ENTRIES SUPPLIED >>
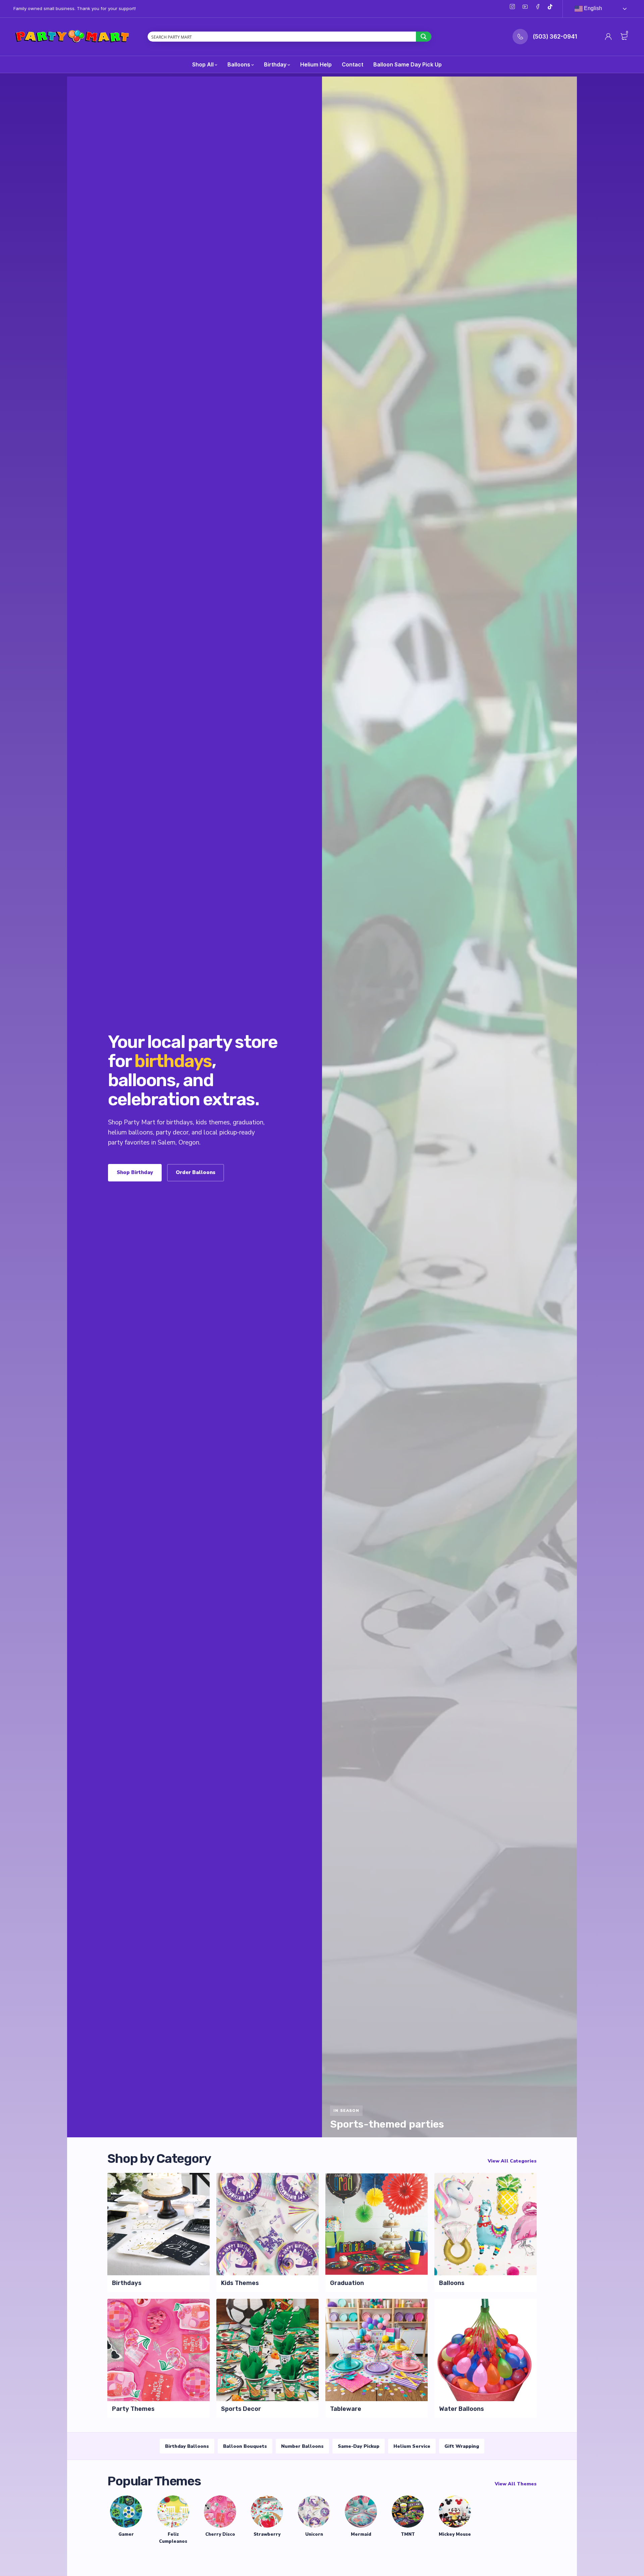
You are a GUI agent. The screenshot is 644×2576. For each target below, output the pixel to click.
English (592, 8)
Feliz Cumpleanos (173, 2537)
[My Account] (608, 36)
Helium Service (411, 2446)
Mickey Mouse (455, 2534)
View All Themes (516, 2484)
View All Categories (512, 2161)
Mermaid (361, 2534)
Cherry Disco (220, 2534)
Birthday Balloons (187, 2446)
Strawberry (267, 2534)
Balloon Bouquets (245, 2446)
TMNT (408, 2534)
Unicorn (314, 2534)
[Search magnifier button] (423, 37)
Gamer (126, 2534)
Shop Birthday (135, 1172)
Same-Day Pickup (358, 2446)
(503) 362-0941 (555, 36)
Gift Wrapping (461, 2446)
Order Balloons (195, 1172)
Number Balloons (302, 2446)
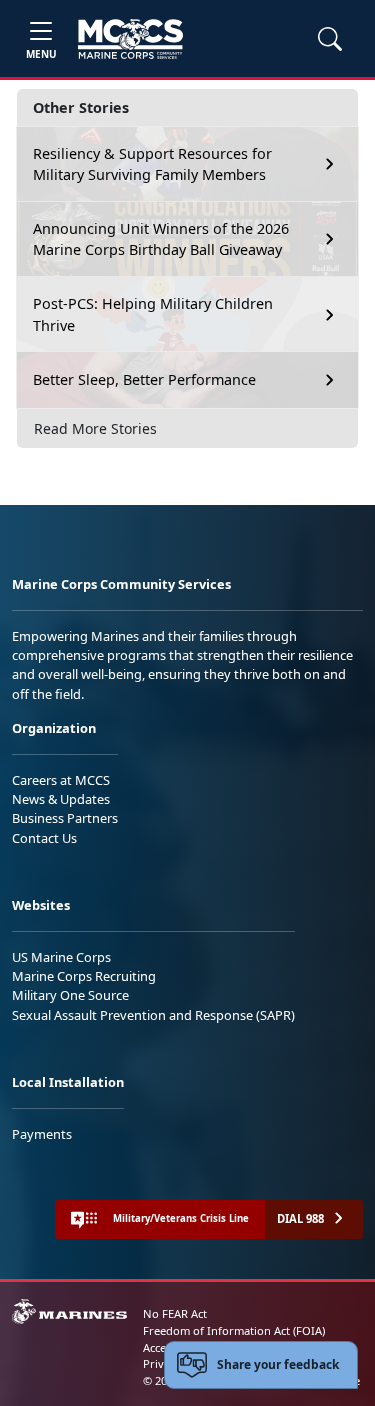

AIM OF THE EXERCISE >>
Restate the records word for word, omitting images.

SOLUTION FOR THIS TASK >>
You are a GUI agent. The screenshot is 644×2576. For each target below, output the pixel to click.
English (592, 8)
Feliz Cumpleanos (173, 2537)
[My Account] (608, 36)
Helium Service (411, 2446)
Mickey Mouse (455, 2534)
View All Themes (516, 2484)
View All Categories (512, 2161)
Mermaid (361, 2534)
Cherry Disco (220, 2534)
Birthday Balloons (187, 2446)
Strawberry (267, 2534)
Balloon Bouquets (245, 2446)
TMNT (408, 2534)
Unicorn (314, 2534)
[Search magnifier button] (423, 37)
Gamer (126, 2534)
Shop Birthday (135, 1172)
Same-Day Pickup (358, 2446)
(503) 362-0941 (555, 36)
Gift Wrapping (461, 2446)
Order Balloons (195, 1172)
Number Balloons (302, 2446)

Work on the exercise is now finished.